> **What is being asked**: From the listing below, retype exactly the line holding "Given: Open diniks neves profile avatar", the line holding "Toggle the Locked", and the lines between them; skip everything else.

[Opening Data for processing section]

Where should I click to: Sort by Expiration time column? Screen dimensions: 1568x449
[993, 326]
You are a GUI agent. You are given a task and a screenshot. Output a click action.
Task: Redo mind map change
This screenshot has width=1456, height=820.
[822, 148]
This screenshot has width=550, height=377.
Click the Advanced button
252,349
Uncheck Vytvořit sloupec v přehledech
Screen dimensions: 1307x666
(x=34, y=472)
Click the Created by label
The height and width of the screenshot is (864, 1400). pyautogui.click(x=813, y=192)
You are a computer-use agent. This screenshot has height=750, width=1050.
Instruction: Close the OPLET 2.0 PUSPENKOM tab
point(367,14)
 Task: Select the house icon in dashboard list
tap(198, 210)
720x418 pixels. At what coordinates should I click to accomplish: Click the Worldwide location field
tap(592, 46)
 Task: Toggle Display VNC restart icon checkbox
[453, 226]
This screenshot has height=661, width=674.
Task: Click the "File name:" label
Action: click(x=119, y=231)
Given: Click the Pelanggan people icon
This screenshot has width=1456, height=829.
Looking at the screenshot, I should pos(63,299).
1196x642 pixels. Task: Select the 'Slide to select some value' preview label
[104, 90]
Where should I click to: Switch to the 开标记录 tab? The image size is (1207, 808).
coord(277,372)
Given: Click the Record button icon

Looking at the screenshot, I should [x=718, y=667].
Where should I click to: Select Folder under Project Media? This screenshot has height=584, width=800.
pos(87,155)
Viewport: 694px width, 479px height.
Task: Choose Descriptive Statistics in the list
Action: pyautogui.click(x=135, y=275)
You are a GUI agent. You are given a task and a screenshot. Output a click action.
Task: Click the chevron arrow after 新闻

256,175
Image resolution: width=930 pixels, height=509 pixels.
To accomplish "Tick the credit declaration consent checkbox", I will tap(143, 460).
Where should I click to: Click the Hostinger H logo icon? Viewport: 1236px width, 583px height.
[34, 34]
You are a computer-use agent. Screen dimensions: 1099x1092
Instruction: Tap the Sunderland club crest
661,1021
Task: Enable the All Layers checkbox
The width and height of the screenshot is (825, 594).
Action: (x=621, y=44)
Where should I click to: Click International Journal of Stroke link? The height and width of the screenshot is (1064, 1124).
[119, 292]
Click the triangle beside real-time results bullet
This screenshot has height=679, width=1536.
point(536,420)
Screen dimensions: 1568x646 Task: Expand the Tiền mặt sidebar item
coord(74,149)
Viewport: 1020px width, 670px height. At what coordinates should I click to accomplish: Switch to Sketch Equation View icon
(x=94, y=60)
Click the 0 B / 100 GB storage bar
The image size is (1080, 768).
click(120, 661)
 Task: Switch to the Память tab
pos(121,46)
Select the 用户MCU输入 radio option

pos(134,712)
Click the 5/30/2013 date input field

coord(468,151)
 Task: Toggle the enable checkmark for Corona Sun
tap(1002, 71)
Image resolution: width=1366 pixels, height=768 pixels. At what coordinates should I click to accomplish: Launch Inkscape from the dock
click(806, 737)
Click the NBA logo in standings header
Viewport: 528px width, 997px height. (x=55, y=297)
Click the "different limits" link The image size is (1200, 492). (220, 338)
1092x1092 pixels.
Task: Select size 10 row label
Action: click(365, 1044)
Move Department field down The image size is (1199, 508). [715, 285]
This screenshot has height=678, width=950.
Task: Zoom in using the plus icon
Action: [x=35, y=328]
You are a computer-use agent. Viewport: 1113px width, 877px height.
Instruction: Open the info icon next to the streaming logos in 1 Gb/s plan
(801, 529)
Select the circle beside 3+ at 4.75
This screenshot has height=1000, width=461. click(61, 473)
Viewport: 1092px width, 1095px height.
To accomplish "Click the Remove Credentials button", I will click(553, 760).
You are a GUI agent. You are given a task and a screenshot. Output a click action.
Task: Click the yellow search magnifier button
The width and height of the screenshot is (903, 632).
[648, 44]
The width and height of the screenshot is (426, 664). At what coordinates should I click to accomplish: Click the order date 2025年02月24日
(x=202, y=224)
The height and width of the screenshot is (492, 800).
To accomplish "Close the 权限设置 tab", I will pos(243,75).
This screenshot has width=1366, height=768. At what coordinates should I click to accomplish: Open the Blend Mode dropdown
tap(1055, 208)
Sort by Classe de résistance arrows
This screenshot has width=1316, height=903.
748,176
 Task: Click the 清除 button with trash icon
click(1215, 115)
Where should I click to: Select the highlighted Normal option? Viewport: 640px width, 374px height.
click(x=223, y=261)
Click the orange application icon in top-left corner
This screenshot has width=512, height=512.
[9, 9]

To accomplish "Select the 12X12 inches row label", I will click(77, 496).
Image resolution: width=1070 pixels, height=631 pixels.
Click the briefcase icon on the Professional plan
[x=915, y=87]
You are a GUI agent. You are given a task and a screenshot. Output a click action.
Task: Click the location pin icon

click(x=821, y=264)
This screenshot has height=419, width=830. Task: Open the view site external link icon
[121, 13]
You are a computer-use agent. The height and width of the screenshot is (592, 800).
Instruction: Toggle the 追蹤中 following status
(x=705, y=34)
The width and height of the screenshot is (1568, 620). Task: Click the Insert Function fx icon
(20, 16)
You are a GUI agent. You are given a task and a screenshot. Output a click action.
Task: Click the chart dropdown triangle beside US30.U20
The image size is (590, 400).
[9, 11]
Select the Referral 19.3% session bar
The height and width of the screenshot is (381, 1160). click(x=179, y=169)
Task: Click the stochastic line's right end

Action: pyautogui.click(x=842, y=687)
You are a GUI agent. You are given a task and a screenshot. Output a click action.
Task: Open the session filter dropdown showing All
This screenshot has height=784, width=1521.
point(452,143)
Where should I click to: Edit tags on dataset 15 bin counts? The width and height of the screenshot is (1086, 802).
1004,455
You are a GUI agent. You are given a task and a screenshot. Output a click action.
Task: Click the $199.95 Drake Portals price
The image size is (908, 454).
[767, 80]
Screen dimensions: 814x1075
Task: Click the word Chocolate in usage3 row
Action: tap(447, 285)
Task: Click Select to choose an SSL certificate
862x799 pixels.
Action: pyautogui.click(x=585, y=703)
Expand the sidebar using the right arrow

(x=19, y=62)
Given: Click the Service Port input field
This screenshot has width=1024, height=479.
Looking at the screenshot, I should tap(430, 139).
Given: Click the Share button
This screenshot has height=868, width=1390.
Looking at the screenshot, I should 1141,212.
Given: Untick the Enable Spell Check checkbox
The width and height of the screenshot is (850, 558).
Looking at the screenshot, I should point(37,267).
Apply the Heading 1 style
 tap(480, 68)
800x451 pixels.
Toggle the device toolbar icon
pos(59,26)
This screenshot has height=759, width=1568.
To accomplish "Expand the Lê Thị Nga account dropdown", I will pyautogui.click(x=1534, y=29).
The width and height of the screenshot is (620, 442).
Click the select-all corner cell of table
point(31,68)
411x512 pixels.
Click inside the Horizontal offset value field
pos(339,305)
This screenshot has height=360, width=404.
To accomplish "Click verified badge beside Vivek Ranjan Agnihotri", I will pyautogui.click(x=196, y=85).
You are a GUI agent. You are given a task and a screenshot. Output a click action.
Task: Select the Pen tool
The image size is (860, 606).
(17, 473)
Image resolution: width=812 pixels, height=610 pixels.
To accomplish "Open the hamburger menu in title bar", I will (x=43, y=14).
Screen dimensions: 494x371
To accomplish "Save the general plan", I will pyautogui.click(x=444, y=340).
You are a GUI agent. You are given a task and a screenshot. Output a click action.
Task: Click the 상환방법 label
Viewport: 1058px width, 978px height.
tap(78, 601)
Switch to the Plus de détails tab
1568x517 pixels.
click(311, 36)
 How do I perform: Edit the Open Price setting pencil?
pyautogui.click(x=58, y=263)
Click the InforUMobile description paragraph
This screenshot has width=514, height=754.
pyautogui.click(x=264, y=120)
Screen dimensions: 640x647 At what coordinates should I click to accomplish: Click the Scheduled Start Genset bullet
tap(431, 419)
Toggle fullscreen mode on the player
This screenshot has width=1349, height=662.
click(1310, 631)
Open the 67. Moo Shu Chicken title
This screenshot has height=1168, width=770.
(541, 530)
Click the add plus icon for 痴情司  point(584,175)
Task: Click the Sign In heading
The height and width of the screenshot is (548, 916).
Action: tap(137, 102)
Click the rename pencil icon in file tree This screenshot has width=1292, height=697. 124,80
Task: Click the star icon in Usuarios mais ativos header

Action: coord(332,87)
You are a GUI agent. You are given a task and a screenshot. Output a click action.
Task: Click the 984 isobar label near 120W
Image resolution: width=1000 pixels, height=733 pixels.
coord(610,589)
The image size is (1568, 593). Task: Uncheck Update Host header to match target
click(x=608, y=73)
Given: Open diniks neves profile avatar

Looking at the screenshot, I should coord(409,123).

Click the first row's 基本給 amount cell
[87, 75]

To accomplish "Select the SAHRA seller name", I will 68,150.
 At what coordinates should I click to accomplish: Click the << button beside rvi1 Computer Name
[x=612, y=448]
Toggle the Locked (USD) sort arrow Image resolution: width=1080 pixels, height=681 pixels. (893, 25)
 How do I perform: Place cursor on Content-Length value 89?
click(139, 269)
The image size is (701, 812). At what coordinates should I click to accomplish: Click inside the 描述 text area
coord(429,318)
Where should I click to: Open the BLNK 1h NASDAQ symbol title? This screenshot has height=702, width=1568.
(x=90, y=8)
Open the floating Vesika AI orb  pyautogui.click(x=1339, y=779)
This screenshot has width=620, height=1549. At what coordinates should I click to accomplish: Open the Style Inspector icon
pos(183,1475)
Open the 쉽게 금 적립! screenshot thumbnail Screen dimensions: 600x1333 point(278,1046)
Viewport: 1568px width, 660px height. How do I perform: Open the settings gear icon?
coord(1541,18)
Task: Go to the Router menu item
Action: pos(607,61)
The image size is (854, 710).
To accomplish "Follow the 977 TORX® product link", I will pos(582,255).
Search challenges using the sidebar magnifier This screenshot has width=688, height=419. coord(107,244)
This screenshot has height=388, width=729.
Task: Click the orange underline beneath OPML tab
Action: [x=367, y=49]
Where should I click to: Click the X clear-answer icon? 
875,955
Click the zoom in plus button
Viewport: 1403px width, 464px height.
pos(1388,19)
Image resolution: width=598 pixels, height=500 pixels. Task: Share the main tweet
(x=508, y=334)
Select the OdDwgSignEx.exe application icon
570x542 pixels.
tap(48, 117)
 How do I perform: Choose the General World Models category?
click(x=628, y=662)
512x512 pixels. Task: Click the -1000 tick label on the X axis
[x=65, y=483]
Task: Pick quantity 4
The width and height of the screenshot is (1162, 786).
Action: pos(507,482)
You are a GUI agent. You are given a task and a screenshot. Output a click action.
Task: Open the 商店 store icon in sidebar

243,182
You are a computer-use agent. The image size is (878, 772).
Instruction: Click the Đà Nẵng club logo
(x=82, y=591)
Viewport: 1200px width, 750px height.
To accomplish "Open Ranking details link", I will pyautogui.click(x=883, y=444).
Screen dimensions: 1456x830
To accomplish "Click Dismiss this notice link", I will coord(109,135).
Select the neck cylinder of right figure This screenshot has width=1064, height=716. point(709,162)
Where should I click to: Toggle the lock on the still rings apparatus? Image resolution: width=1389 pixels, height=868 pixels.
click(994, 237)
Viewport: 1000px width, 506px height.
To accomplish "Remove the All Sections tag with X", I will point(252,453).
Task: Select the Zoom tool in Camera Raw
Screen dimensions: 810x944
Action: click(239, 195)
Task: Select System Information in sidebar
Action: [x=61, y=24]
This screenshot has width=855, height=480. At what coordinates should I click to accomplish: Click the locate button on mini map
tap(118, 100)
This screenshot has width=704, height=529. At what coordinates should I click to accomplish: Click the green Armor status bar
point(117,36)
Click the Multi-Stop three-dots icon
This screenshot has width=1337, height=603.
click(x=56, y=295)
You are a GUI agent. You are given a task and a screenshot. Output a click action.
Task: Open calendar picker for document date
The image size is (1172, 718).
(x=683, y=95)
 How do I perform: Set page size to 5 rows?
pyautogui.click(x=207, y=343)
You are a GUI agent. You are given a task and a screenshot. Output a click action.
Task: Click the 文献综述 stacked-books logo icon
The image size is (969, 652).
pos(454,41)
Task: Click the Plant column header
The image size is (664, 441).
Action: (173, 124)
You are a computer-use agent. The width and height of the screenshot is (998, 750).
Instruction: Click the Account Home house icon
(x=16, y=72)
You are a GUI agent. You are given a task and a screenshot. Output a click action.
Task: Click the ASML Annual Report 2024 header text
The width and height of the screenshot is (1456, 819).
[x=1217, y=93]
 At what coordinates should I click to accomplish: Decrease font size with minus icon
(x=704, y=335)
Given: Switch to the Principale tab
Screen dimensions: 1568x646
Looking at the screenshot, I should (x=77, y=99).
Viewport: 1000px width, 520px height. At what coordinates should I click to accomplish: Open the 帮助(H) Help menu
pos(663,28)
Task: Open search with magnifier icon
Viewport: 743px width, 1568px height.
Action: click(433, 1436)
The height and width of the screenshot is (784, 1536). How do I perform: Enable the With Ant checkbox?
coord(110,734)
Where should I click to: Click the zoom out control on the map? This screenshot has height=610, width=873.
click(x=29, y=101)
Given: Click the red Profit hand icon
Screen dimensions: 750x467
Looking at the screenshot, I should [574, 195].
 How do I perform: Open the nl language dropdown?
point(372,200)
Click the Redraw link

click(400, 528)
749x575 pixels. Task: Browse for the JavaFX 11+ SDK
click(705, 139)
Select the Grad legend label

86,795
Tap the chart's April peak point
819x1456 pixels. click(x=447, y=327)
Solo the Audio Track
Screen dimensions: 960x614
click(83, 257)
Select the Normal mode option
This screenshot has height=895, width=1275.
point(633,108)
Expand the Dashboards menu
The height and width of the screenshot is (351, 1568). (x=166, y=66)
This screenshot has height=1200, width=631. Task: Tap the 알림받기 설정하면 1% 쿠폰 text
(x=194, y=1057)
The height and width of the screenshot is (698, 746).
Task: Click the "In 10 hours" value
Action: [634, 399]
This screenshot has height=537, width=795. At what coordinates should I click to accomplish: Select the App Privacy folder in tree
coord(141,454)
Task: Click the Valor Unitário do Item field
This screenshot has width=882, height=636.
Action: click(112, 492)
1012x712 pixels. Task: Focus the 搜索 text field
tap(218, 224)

[Closing Data for processing section]

> **Problem solution**:
Given: Open diniks neves profile avatar

Looking at the screenshot, I should coord(409,123).

Click the first row's 基本給 amount cell
[87, 75]

To accomplish "Select the SAHRA seller name", I will 68,150.
 At what coordinates should I click to accomplish: Click the << button beside rvi1 Computer Name
[x=612, y=448]
Toggle the Locked (USD) sort arrow Image resolution: width=1080 pixels, height=681 pixels. (893, 25)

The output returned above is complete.